**Collected data**
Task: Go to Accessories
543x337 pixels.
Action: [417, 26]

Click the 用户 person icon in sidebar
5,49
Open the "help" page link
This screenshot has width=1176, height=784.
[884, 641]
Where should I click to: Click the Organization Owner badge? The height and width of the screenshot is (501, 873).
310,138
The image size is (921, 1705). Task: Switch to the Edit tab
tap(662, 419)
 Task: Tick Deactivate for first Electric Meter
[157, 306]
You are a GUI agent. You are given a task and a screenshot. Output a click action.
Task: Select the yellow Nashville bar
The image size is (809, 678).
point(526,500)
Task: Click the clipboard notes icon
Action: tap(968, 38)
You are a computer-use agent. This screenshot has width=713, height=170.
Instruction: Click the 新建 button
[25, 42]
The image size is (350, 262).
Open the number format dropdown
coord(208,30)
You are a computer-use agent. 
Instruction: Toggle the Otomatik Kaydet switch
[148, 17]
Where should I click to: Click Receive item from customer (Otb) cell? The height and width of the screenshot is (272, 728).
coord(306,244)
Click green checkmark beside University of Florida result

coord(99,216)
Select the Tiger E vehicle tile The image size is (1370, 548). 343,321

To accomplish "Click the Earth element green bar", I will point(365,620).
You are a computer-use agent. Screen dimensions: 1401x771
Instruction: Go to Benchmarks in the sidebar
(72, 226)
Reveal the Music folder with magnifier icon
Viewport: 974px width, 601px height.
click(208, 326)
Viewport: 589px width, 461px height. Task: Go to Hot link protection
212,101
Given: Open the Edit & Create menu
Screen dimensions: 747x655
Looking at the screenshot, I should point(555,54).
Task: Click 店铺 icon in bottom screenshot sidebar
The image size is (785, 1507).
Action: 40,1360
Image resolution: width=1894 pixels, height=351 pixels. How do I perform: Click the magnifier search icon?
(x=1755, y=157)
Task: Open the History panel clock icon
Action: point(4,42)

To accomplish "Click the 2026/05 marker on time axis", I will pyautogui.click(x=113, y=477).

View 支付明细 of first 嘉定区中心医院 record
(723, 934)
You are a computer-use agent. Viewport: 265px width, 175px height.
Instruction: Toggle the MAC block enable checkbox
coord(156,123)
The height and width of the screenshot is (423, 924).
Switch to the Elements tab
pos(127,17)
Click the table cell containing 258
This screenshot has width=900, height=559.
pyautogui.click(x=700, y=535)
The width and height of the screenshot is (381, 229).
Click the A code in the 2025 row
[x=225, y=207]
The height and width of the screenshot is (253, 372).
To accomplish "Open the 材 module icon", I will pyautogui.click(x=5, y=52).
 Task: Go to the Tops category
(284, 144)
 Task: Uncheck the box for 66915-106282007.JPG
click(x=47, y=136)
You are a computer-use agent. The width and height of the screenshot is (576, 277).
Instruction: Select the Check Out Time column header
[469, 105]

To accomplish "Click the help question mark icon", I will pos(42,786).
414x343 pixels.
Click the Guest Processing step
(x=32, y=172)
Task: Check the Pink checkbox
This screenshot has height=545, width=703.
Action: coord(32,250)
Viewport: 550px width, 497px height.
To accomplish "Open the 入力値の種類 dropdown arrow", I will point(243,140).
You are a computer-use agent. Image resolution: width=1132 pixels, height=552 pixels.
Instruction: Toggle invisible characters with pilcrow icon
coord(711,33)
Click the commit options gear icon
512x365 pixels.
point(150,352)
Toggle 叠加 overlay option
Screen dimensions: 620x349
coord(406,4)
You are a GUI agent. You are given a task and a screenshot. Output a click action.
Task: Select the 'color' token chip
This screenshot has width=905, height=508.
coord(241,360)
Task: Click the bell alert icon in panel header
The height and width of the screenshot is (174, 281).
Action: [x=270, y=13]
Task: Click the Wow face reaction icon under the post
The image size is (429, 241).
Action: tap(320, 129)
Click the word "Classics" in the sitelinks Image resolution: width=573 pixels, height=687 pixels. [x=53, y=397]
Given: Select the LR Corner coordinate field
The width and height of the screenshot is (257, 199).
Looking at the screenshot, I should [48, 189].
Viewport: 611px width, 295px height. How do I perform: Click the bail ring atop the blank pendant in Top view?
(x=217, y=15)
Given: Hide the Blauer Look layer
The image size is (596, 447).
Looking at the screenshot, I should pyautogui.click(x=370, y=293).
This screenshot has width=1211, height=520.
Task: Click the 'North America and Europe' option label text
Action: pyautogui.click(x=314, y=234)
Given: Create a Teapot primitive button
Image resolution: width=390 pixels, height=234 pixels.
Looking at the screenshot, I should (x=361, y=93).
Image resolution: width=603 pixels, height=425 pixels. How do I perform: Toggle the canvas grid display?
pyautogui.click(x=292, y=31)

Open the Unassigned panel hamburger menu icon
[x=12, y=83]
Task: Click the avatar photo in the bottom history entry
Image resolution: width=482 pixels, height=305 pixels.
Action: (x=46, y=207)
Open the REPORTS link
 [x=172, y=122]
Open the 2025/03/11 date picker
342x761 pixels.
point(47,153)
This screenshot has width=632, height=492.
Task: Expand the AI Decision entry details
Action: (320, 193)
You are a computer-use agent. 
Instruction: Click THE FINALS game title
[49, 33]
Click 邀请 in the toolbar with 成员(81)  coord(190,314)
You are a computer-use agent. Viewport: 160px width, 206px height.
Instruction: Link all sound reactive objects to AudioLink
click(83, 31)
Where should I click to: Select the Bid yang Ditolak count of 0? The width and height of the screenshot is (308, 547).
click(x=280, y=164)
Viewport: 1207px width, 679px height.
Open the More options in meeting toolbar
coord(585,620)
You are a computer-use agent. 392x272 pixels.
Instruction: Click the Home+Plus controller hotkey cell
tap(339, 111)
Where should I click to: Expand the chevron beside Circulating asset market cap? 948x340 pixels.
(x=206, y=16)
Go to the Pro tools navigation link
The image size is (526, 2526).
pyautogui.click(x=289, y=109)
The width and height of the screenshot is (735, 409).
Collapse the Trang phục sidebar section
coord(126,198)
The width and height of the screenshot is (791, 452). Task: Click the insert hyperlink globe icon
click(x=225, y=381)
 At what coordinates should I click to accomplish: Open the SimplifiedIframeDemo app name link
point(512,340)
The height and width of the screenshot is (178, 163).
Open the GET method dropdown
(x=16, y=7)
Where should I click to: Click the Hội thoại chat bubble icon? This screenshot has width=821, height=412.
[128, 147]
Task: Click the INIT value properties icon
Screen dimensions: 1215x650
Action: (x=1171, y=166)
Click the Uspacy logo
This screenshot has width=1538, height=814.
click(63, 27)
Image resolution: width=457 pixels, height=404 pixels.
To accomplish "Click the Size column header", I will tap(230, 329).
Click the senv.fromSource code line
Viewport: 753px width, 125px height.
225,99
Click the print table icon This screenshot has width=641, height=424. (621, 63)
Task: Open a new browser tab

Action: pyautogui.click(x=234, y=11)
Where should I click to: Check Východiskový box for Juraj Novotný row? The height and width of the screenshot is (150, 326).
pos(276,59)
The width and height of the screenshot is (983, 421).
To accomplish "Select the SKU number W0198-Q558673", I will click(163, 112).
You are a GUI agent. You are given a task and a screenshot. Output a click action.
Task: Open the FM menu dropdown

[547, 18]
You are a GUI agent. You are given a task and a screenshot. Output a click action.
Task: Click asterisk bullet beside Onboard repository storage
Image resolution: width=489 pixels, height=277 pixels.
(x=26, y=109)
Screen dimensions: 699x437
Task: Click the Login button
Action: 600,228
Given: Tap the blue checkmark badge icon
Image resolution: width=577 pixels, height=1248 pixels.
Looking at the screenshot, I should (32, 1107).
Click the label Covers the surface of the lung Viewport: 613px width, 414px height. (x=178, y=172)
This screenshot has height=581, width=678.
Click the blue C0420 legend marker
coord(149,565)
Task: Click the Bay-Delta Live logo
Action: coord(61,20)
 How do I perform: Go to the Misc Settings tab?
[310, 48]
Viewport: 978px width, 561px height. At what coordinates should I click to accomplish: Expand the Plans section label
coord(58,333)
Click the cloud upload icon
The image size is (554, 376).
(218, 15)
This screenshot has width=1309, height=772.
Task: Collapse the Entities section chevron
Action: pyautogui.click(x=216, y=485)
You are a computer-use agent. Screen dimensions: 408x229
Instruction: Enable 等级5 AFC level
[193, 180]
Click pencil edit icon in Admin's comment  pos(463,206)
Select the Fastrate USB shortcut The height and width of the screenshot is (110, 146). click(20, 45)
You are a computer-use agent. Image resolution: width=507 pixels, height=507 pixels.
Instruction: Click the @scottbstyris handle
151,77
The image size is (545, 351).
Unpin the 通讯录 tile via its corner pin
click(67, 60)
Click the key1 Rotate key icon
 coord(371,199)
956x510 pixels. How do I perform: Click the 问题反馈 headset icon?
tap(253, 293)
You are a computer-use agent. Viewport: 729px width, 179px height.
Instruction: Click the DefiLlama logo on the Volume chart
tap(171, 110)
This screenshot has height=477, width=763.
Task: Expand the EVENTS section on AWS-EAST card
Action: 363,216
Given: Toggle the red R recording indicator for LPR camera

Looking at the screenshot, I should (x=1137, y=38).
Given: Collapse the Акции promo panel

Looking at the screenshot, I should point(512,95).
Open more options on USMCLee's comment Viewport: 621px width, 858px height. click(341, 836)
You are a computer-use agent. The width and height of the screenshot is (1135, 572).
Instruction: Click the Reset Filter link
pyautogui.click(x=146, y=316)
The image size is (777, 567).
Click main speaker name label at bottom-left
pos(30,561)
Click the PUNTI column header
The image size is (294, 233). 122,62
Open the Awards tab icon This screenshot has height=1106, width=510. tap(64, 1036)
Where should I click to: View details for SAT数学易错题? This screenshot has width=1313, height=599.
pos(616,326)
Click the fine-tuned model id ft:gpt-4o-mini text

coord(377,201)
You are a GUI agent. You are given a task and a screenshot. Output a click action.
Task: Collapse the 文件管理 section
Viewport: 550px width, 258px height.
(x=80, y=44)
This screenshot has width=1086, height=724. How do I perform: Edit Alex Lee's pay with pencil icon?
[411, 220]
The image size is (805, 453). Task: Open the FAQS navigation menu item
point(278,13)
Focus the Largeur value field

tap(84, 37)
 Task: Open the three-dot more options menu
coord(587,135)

**Exercise directions**
Retype exactly the lines of the data above that fall between the line with "Click the cloud upload icon" and the line with "You are a computer-use agent. Viewport: 729px", inclusive, and add nothing.

**Reply**
Click the cloud upload icon
The image size is (554, 376).
(218, 15)
This screenshot has width=1309, height=772.
Task: Collapse the Entities section chevron
Action: pyautogui.click(x=216, y=485)
You are a computer-use agent. Screen dimensions: 408x229
Instruction: Enable 等级5 AFC level
[193, 180]
Click pencil edit icon in Admin's comment  pos(463,206)
Select the Fastrate USB shortcut The height and width of the screenshot is (110, 146). click(20, 45)
You are a computer-use agent. Image resolution: width=507 pixels, height=507 pixels.
Instruction: Click the @scottbstyris handle
151,77
The image size is (545, 351).
Unpin the 通讯录 tile via its corner pin
click(67, 60)
Click the key1 Rotate key icon
 coord(371,199)
956x510 pixels. How do I perform: Click the 问题反馈 headset icon?
tap(253, 293)
You are a computer-use agent. Viewport: 729px width, 179px height.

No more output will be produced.